Mudcat Café message #1737339 The Mudcat Café TM
Thread #91367   Message #1737339
Posted By: JohnInKansas
10-May-06 - 01:59 PM
Thread Name: need advice flute, recorder, cold weather
Subject: RE: need advice flute, recorder, cold weathe
By way of reference, the football "marching bands" even in my region regularly play in temperatures down to about 35 F (2 C) or lower at least once or twice during a season with virtually no special treatment for the instruments.

Sitting on open bleachers through a typically 2 hour game, with a 5 or 10 minute parade at half time is a real endurance test for the players at those temperatures, which often shows a bit in the performance.

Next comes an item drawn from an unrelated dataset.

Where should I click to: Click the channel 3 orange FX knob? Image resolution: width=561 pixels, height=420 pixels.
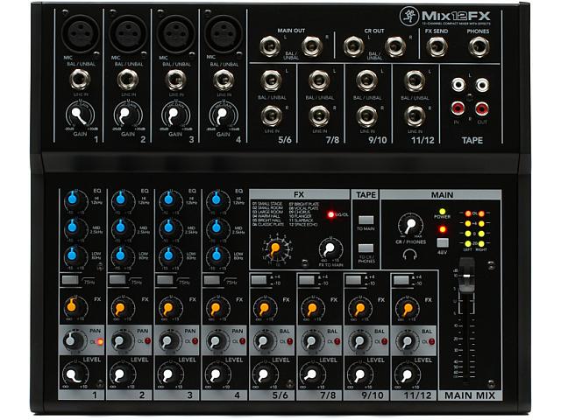tap(167, 308)
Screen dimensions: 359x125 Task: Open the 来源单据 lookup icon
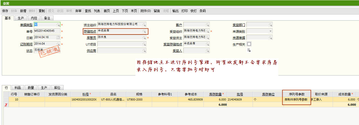point(270,38)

Reeds must be kept warm enough to be flexible, and flutists and brass players may prefer to stick the mouthpiece "someplace warm" just before starting to play, to avoid the "tongue on the pump handle" kind of problem.

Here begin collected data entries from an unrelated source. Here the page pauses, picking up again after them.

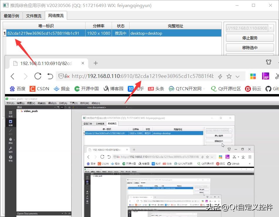Click the Microsoft four-color extension icon
The image size is (279, 217).
(253, 76)
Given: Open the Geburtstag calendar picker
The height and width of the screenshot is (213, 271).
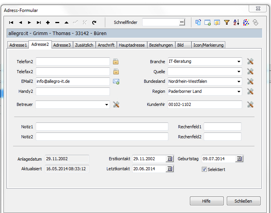Looking at the screenshot, I should [239, 159].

(I wouldn't recommend subjecting a professional orchestra grade instrument to those conditions just on principle, if there's a choice; but I never heard of an instrument being harmed by it.)

With a metal instrument, there may be a rapid initial bit of condensation, but there's less with wood or plastic instruments. The first passage or so warms the instrument some, and the first film of moisture that forms seems to insulate the "fresh air flow" from the cold of the main tube of the instrument, especially on the non-metal instruments. After the first few notes, there may be additional condensation; but probably less than you'd expect, because the first bit of moisture acts as an insulator for the air going through.

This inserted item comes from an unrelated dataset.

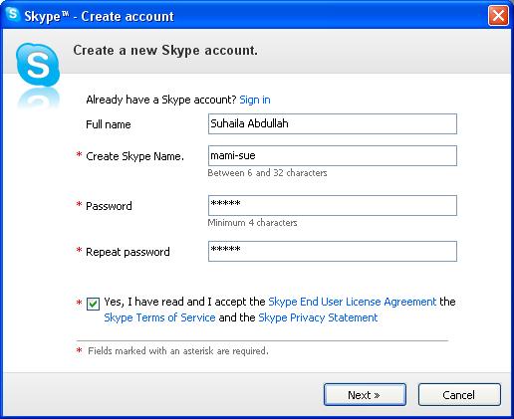514x419 pixels.
Task: Open Skype End User License Agreement link
Action: point(352,302)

With most brass instruments, there is a significant continuous flow of air through the instrument, so there's a fresh supply of moist air continually going through. (That's why they have "spit valves.") Flutes, especially, have a significant through flow only as notes start, and after that its the same air just vibrating inside with a fair percentage of it coming back out the blowhole, so much less "breath" actually goes through.

If you're playing more than one or two numbers, you may want to have a "swab stick" handy for a flute, to clear it after the first couple of tunes; but unless you have an instrument that's more than usually susceptible, at 50 F or above your only problem should be keeping yourself comfortable enough to play to your normal level of performance. Keep the fingers warm, and don't let the lip quiver.

Of course a rehearsal with conditions similar to what you expect (possibly including a simulation of how you will be dressed) will tell you whether you actually do need to make some adjustments. At 50 F, I'd expect the most likely adjustment would be a scarf or longer sleeves to keep you warm enough to play well.